UWTSD supports #UniversitiesMentalHealthDay


07.03.2019

It’s University Mental Health Day today, a campaign run jointly by Student Minds and the University Mental Health Advisors Network (UMHAN).  The campaign is focusses on the power of people using their voice to shape the future of student mental health.

Rising concerns in the HE sector has prompted UWTSD to launch a number of initiatives to support student mental health.

Director of Student Services, Dai Rogers says: “I’m pleased that the University has launched a number of initiatives to support our students’ mental health and wellbeing.  The Big White Wall initiative, in collaboration with the University's Students' Union, provides access to on-line mental health support and our Mindfulness sessions for students provides a focus on general their general wellbeing and support the fantastic work done by our professional team mental health advisers across our campuses”.

In January 2019, UWTSD, in partnership with Trinity Saint David Students’ Union (TSDSU), subscribed to the Big White Wall initiative, providing access to on-line mental health support to enhance existing campus-based counselling and mental health support for students.   

The initiative was launched following feedback from students who needed more support, were struggling to sleep, feeling low, stressed or not coping.  

Big White Wall provides:

  • 24/7 online support, meaning support isn’t dependant on campus access 
  • Structured self-administered courses that promote mental wellness
  • Peer support and networks monitored by mental health professionals

 

The initiative provides a safe space online to talk about issues, explore feelings and learn how to improve and self-manage mental health and wellbeing.   93% of members feel better as a result of using the service.

Josh Whale, Lampeter President at TSDSU, said: “We are delighted that the University supported the Students’ Union’s proposal and that this service is available to all of our students. We know from talking to our students that mental health is extremely important to them. The availability of 24-hour online tools will be a significant step forward in promoting and enabling better student mental health.”

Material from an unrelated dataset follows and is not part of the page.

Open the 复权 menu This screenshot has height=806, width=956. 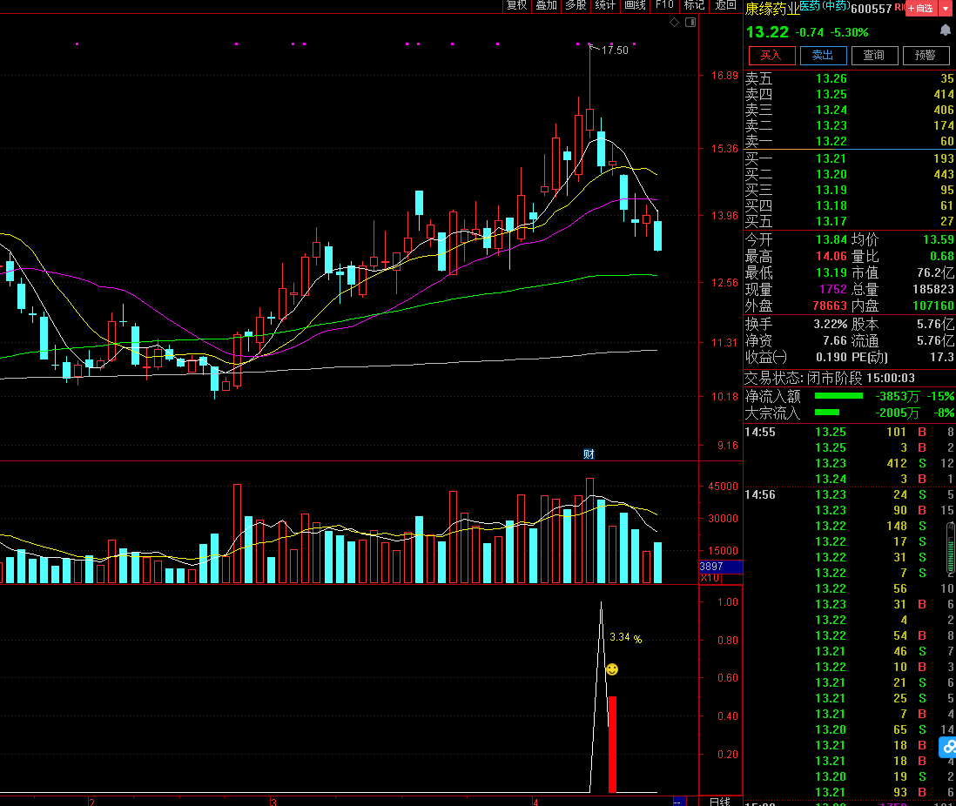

The initial monitoring and evaluation have been very positive and the newly established Student Support and Wellbeing Forum at the University will look to enhance the emotional support provided to students.

 

In addition, UWTSD has launched a free 8-week Mindfulness courses for students as part of a broader offering of self-reflection, life skills development and personal development content.

Mindfulness is the practice of fostering greater awareness of the present moment and can assist managing stress, sleep, focus and concentration, and comfort with taking risks. To date, three introductory sessions and four 8-week Mindfulness courses have run across UWTSD campuses since 2018. The student response has been overwhelmingly positive, describing the courses as “a good way to tackle life's problems”, by providing a “variety of tools for every situation” and helping to “relax before assignments, exams and deadlines”.

This is in line with the literature; a study conducted at the University of Cambridge showed that provision of mindfulness training could be an effective component of a student mental health strategy (Galante, et al., 20181).

Mindfulness tutor Heather Fish says: “A sense of community is built up in the groups, as sharing practice tends to deepen it.  The tendency is to notice those things that resource us, rather than deplete us, and make choices to enhance well-being.”

 

1Galante, J. et al., 2018. A mindfulness-based intervention to increase resilience to stress in university students (the Mindful Student Study): a pragmatic randomised controlled trial. The Lancet Public Health.